N. M. Hubbard, Inc. has filed a second motion for rehearing in which it requests this Court to file findings of fact and conclusions of law with respect to the action of this Court in denying their motion for supplemental record.
The motion filed in this Court on March 14, 1961 moved this Court to direct Hon. Lewis Dickson, Judge of the 125th District Court of Harris County, Texas, to receive and act upon, and to allow or disallow, supplemental bills of exception.
Rule 381, T.R.C.P., provides:
“(a) When an appeal is taken from a judgment rendered in a civil cause tried in either the district court, county court, or county court at law, the party appealing shall have fifty days after the rendition of final judgment or order overruling motion for new trial, if such motion is filed, or perfection of writ of error, within which to prepare and file his statement of facts and bills of exception in the trial court.

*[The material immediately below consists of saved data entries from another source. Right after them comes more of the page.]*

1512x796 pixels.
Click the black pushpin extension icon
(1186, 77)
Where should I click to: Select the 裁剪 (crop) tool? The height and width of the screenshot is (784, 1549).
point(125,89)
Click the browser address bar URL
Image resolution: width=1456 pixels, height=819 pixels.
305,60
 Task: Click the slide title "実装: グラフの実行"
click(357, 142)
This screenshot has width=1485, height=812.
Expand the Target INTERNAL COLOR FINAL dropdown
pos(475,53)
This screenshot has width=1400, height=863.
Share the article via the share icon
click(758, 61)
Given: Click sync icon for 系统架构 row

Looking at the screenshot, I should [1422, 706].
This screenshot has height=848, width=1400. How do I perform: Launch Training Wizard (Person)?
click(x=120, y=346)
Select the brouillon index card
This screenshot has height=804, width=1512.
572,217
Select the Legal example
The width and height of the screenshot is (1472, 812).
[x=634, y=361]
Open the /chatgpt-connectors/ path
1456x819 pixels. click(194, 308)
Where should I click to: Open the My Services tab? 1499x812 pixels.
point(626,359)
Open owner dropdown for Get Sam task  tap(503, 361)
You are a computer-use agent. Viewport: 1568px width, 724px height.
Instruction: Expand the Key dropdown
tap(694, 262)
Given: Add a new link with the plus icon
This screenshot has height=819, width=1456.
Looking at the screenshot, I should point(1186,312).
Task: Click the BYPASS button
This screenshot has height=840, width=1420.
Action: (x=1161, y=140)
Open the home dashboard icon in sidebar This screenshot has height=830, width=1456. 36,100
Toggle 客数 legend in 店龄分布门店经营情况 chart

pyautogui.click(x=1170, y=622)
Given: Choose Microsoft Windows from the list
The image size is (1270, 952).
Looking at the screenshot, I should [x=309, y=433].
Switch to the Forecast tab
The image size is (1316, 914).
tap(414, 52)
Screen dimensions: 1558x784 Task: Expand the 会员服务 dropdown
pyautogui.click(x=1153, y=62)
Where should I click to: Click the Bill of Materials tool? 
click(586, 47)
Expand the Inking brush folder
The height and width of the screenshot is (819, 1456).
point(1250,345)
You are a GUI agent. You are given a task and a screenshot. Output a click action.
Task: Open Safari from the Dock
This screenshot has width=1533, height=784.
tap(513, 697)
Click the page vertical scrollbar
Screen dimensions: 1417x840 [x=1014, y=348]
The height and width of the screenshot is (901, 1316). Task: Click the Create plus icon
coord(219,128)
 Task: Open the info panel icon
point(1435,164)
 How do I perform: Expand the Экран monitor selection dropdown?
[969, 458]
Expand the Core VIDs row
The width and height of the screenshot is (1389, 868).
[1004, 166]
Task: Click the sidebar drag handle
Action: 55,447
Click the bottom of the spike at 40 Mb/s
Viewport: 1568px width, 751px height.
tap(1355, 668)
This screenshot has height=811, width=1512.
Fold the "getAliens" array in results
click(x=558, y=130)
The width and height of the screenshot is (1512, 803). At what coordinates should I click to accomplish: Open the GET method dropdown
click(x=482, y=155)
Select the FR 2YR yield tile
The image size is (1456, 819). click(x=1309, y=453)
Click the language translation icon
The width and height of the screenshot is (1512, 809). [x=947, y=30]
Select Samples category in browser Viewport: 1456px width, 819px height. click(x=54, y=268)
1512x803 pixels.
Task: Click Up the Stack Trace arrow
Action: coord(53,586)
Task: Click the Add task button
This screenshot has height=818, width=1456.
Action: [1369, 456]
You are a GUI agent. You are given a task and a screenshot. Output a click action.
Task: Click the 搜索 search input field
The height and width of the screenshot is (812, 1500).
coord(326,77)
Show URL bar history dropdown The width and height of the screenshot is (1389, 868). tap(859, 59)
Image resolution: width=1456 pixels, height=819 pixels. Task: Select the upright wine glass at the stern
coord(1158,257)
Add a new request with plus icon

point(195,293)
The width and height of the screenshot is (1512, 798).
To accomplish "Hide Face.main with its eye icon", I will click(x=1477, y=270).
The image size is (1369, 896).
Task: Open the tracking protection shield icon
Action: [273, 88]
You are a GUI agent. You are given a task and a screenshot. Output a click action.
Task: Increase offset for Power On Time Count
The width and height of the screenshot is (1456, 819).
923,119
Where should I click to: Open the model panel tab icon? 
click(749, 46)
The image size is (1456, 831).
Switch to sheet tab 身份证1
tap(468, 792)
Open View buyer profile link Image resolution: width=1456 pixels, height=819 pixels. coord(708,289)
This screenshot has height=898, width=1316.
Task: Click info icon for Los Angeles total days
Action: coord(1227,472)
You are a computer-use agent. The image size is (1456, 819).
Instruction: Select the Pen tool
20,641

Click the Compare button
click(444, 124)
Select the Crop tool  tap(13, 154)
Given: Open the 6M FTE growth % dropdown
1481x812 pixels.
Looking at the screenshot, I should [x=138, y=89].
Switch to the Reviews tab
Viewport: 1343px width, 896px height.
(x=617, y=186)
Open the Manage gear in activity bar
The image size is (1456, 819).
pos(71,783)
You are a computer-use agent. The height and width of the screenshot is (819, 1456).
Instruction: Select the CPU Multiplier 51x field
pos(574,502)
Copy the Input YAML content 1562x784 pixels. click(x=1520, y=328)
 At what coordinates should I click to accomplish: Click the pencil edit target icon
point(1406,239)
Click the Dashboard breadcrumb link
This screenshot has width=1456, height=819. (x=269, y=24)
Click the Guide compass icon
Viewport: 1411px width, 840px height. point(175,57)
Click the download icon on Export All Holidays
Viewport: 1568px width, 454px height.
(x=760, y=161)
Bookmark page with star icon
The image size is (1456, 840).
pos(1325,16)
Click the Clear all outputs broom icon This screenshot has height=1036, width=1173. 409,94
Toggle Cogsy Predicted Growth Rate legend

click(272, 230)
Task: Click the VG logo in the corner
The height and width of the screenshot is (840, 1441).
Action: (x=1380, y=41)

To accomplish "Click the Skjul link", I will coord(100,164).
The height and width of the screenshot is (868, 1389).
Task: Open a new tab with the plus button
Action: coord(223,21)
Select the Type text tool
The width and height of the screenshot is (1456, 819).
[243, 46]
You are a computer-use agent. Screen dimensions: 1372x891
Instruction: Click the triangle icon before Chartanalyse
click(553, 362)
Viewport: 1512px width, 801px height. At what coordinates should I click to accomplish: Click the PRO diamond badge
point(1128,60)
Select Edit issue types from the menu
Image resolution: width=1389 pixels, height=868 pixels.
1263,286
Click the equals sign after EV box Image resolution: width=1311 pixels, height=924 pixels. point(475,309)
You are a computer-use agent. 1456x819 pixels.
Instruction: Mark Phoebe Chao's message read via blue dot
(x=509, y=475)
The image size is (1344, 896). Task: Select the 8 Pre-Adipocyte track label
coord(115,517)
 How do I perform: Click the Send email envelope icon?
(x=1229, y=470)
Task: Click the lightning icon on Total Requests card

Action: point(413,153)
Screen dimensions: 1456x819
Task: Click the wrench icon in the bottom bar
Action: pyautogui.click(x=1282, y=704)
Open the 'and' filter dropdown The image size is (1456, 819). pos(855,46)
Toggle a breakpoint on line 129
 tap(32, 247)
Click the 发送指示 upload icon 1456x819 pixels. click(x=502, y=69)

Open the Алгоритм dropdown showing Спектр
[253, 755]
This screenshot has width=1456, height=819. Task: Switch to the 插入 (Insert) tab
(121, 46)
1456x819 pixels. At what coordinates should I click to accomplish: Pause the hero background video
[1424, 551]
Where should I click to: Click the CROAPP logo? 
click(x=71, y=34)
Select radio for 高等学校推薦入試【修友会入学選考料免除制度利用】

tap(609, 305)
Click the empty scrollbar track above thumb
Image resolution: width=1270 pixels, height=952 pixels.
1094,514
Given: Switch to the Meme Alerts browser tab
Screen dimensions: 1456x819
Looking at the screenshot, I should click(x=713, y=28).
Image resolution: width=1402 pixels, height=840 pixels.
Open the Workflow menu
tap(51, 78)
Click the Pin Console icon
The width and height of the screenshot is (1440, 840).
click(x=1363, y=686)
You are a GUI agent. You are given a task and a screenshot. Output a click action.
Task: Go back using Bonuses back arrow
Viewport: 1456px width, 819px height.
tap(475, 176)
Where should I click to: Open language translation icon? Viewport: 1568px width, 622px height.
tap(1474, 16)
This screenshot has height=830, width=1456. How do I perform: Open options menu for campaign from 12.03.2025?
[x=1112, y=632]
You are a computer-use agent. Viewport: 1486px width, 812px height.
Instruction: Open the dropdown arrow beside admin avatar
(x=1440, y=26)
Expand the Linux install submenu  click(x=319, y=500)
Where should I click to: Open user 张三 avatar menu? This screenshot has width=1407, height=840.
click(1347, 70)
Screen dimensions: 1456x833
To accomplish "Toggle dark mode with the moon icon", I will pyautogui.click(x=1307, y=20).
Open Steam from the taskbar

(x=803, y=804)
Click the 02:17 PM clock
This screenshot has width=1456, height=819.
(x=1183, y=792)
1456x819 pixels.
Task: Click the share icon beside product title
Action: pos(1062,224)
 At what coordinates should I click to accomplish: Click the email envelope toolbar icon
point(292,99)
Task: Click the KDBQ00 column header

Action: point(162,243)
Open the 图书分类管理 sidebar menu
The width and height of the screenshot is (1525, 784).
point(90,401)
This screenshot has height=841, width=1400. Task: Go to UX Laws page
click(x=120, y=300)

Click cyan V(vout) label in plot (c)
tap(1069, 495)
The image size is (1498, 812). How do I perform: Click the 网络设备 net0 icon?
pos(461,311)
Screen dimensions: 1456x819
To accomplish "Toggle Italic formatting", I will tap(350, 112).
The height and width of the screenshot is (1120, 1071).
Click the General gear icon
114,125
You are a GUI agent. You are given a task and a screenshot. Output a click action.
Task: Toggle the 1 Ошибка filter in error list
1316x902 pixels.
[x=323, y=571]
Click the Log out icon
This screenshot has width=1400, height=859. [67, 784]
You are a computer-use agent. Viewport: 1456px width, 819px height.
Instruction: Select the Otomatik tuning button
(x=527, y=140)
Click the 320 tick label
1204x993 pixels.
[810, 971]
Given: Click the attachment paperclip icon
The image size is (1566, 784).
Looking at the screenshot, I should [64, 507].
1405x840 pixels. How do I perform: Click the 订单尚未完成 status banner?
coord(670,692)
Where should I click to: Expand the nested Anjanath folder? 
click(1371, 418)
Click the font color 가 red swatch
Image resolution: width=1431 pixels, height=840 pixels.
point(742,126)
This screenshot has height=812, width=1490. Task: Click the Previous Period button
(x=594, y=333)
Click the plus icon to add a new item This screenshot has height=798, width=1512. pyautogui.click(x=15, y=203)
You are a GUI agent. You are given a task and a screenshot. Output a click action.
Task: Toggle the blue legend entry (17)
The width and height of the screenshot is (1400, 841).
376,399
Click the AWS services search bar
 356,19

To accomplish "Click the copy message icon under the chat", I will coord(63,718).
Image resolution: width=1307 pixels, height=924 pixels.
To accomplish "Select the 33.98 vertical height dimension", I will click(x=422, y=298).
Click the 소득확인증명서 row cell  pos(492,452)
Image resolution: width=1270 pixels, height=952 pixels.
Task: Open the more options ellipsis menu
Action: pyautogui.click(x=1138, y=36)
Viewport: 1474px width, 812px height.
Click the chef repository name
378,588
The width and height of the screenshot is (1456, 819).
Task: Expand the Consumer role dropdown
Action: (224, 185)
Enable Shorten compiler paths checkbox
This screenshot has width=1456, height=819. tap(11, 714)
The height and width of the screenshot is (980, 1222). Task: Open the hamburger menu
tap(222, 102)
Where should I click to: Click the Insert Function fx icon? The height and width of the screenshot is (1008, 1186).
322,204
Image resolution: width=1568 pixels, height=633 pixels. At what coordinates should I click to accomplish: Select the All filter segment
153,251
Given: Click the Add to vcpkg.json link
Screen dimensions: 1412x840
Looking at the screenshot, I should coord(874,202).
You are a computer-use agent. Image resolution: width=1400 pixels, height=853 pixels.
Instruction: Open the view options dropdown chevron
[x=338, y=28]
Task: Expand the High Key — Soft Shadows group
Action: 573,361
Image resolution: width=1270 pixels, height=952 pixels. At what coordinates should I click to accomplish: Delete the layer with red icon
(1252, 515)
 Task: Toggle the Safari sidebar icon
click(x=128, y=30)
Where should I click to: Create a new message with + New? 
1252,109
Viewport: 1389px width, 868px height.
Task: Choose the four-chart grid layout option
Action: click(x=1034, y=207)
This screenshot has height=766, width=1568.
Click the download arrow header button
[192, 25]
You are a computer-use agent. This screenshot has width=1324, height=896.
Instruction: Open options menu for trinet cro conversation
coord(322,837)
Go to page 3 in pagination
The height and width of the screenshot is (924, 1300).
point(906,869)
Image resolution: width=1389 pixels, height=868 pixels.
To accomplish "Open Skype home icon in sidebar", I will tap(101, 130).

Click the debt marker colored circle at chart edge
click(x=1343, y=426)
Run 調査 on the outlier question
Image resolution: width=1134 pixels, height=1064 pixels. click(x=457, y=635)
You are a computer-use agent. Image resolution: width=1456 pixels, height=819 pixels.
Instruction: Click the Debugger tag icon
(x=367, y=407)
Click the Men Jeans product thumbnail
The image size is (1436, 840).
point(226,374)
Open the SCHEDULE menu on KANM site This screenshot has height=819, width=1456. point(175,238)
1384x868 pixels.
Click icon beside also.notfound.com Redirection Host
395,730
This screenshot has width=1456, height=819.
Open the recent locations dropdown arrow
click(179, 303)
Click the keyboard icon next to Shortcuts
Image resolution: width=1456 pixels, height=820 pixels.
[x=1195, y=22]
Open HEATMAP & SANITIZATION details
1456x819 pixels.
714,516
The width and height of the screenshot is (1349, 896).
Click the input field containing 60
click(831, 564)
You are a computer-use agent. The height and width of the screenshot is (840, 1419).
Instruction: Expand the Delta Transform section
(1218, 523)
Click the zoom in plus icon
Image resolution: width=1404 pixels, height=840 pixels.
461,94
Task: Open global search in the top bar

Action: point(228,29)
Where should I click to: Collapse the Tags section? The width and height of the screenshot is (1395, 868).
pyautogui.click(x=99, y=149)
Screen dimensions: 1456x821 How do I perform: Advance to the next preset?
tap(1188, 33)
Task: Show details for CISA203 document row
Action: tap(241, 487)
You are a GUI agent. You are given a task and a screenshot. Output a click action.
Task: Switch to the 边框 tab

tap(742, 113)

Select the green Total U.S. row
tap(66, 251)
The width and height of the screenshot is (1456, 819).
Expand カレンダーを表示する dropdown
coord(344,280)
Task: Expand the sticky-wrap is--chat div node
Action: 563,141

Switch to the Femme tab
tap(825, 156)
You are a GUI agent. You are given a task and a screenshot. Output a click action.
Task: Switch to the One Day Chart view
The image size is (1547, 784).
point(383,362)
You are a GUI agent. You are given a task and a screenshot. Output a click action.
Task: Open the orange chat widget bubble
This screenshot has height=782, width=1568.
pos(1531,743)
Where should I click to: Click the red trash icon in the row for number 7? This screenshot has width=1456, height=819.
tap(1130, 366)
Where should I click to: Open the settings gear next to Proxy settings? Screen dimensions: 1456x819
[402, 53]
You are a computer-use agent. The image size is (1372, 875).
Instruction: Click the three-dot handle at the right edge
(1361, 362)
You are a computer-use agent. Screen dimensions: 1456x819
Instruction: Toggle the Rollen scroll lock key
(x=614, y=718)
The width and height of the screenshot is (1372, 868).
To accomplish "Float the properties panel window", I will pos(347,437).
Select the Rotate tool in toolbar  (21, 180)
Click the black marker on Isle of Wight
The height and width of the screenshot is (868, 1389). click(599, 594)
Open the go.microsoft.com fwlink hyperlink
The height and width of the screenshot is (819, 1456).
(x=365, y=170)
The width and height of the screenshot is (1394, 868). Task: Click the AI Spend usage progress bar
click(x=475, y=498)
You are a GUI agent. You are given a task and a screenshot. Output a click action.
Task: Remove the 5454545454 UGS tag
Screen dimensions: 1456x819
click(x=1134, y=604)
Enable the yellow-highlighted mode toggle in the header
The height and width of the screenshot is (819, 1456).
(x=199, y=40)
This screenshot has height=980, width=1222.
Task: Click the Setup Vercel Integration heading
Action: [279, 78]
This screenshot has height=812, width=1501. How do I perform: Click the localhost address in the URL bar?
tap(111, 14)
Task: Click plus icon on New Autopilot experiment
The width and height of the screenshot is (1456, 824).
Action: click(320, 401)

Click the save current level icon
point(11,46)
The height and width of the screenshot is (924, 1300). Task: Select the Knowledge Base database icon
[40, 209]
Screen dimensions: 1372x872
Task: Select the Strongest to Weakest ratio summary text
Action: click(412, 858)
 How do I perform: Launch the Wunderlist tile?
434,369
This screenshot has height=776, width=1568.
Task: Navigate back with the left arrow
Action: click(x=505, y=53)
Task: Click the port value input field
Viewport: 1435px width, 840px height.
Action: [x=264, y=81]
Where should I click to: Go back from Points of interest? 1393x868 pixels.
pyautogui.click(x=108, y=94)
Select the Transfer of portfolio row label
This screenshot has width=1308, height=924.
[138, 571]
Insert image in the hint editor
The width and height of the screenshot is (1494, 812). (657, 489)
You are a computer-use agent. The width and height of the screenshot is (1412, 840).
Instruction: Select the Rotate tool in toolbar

“(b) Upon application of the party appealing, the judge of the court may, in term time or vacation, for good cause shown, extend the time for filing such statement of facts and bills of exception, but the time shall not be extended in any case so as to delay the filing thereof beyond the time for filing the transcript, bills of exceptions, and statement of facts in the Court of Civil Appeals, as prescribed by these rules or as extended by said court.”
No application to extend time for filing bills of exception was timely filed. The motion shows on its face that the bills of exception have not been filed in the trial court or acted on by the trial judge. The time for filing bills of exception has long passed. In Galveston, H. & S. A. Ry. Co. v. Perkins, Tex.Civ.App., 73 S.W. 1067, 1068, the court said:
“The office of a writ of certiorari from this court is to correct the record filed here, which is imperfect by reason of a failure to send up a correct copy of the papers on file in the trial court. It cannot be used to create a record that does not exist, and which, under the plain terms of the law, cannot be created.”
We believe the present motion falls within the spirit of the rule there discussed. The motion is denied. Archer v. Skelly Oil Co., Tex.Civ.App., 314 S.W.2d 655, error ref., n. r. e., Tex.Civ.App., 317 S.W.2d 47; Johnson v. Brown, Tex.Civ.App., 218 S.W.2d 317, error ref., n. r. e.
The second motion for rehearing is denied.